Korean executives charged with bid rigging at US military bases

Camp Humphreys is the largest US base in South Korea (Edward N Johnson/Public Domain)
Two South Korean contractors are being prosecuted by the US government on charges of rigging bids for work carried out on military bases in Korea.

Construction executives Hyun Ki Shin and Hyuk Jin Kwon were indicted by a federal grand jury in the Western District of Texas and will now face six counts of wire fraud and one count of conspiracy to restrain trade.

According to the US Department of Justice, the two are alleged to have begun rigging bids since November 2018 to obtain millions of dollars in repair and maintenance work.

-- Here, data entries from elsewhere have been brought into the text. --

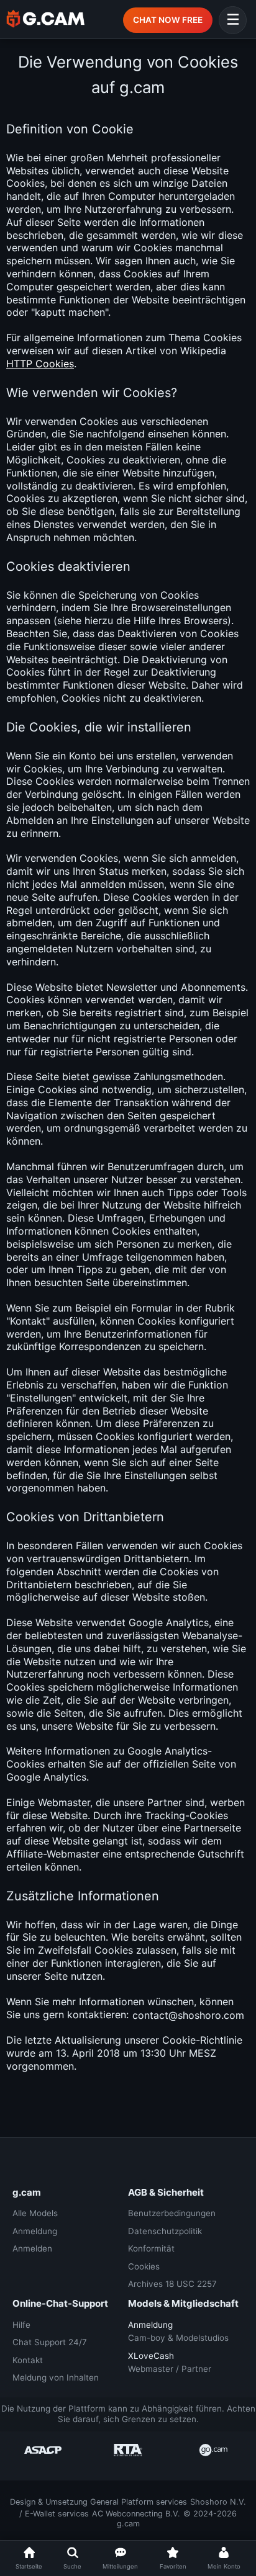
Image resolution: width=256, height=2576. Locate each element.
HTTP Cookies (40, 363)
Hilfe (21, 2325)
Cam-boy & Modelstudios (178, 2338)
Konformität (151, 2248)
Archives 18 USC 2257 (172, 2284)
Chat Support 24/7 (49, 2342)
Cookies (144, 2266)
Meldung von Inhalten (55, 2377)
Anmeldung (34, 2231)
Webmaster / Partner (169, 2369)
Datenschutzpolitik (165, 2231)
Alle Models (35, 2213)
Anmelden (32, 2248)
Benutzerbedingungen (172, 2213)
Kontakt (27, 2360)
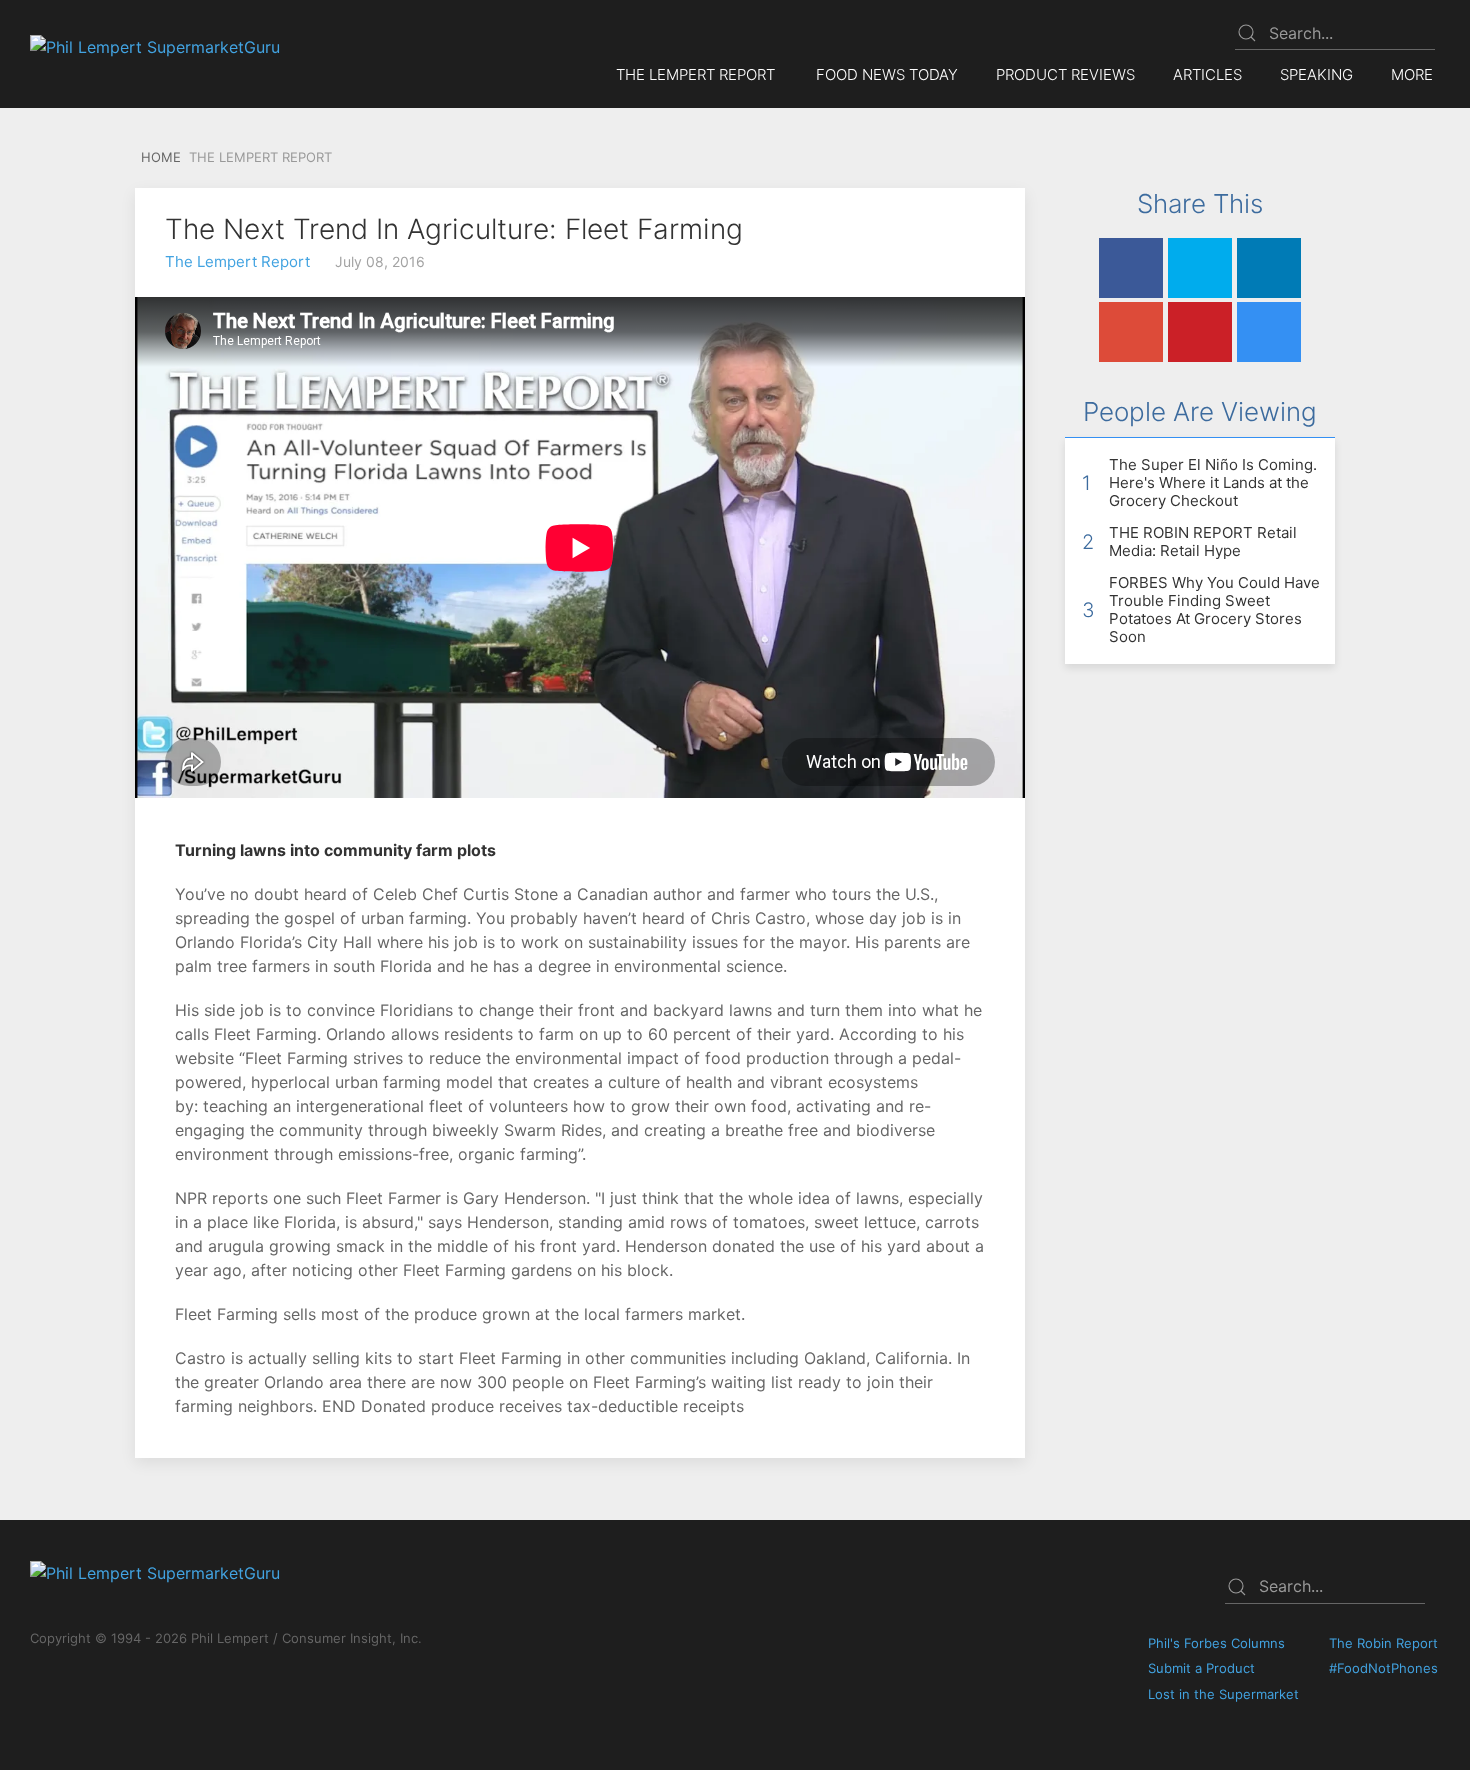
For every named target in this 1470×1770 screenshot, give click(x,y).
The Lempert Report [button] (695, 74)
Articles (1207, 74)
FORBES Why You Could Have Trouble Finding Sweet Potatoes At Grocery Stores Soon (1214, 609)
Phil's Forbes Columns (1216, 1643)
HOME (159, 157)
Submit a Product (1201, 1668)
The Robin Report (1383, 1643)
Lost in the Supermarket (1223, 1694)
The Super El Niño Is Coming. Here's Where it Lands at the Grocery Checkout (1213, 482)
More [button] (1412, 74)
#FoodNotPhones (1383, 1668)
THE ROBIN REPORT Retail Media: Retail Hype (1203, 541)
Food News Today (887, 74)
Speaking (1316, 74)
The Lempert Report (237, 261)
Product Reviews (1065, 74)
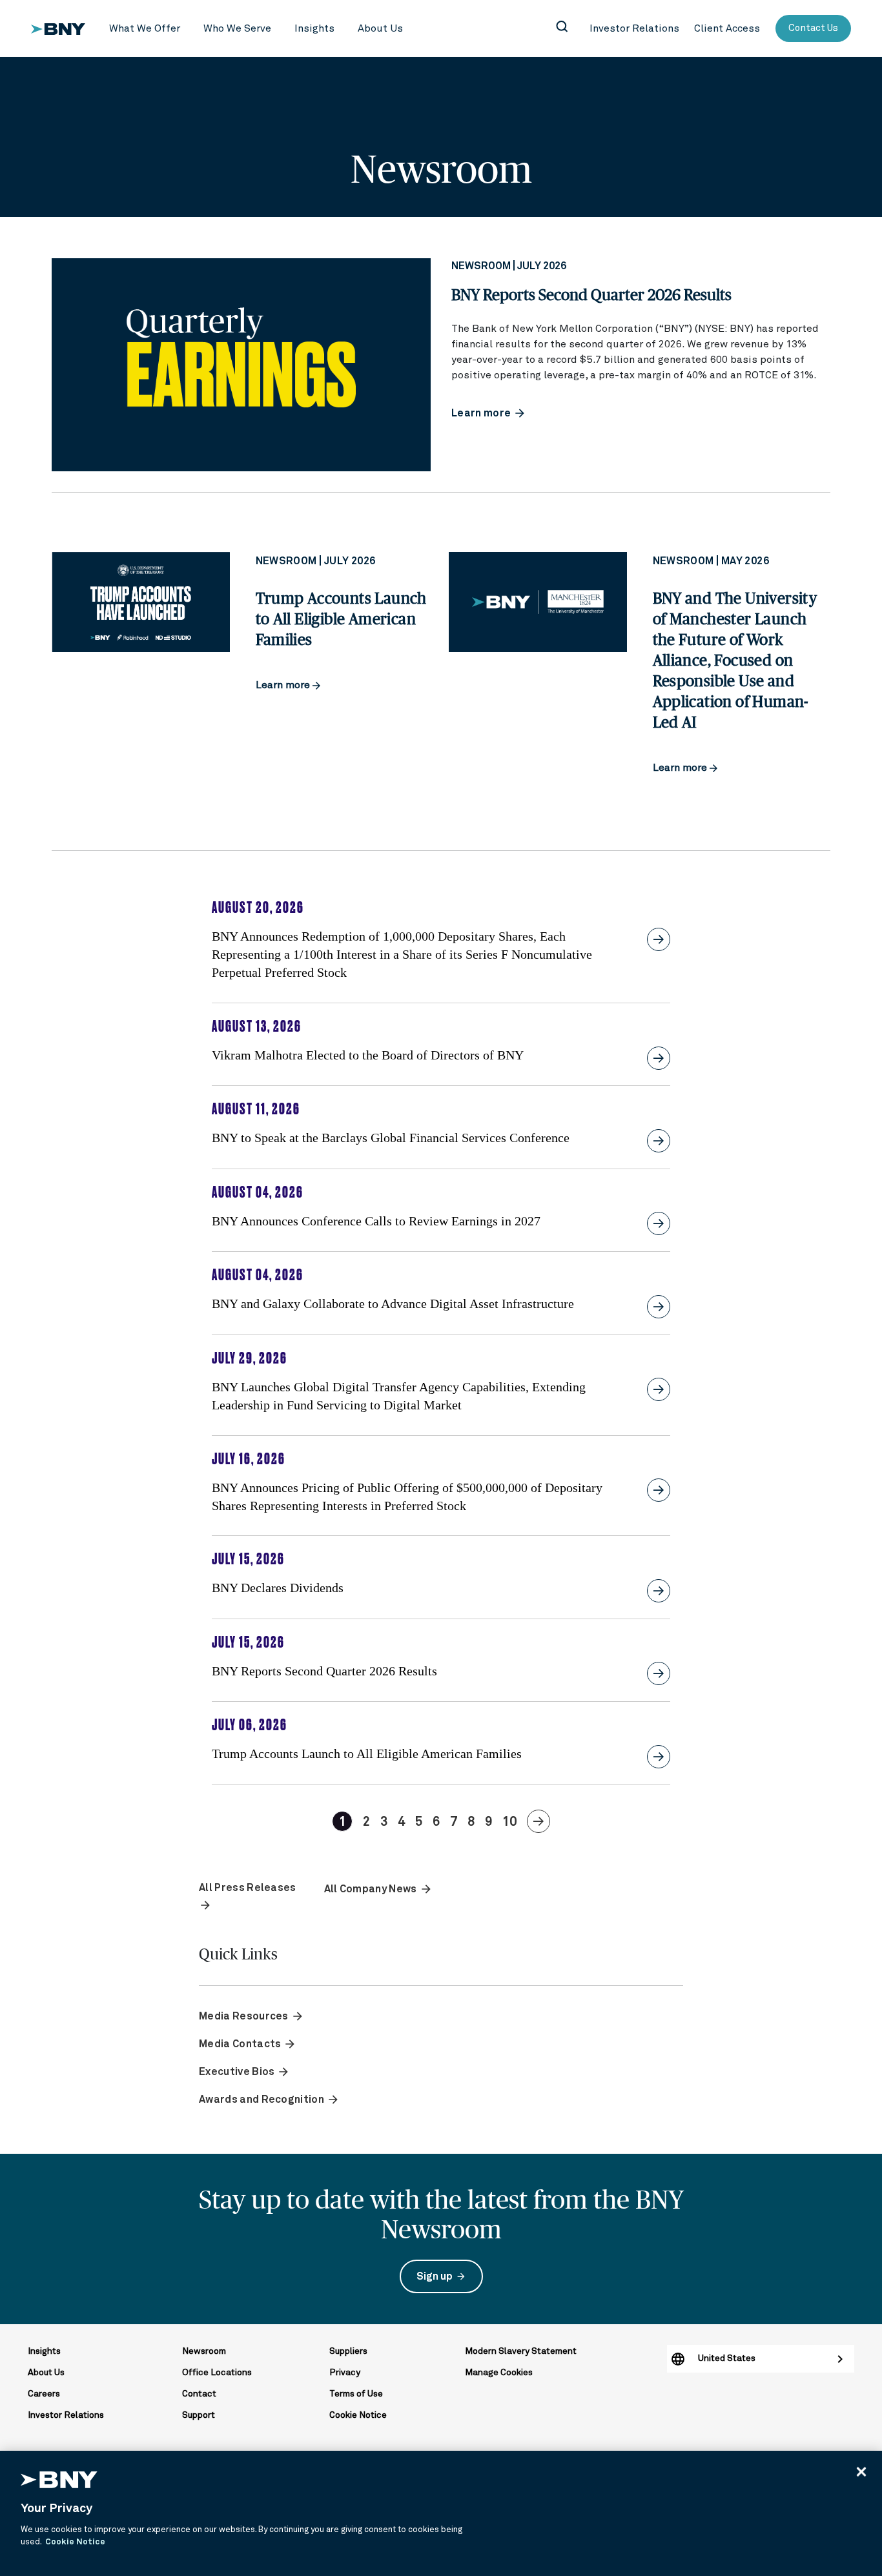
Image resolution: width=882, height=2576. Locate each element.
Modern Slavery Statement (521, 2351)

Jonathan Kanter, assistant attorney general of the Justice Department’s Antitrust Division, commented: “Bid rigging, price fixing and fraud are crimes. We will not stand by as criminals engage in illegal conduct to harm our military [installations] overseas.”

The charges followed an inquiry conducted by the Antitrust Division, the Army Criminal Investigations Division and the FBI.

Kwon is part owner of the company, which was not named in the indictment.

This action is the first in a continuing inquiry into bid rigging and price fixing for operation and maintenance work for US military installations in South Korea.

The maximum penalty for conspiracy to restrain trade is 10 years of imprisonment and a fine of $1m. For the wire fraud counts, Kwon and Shin face a maximum penalty of 20 years in prison and a $250,000 fine.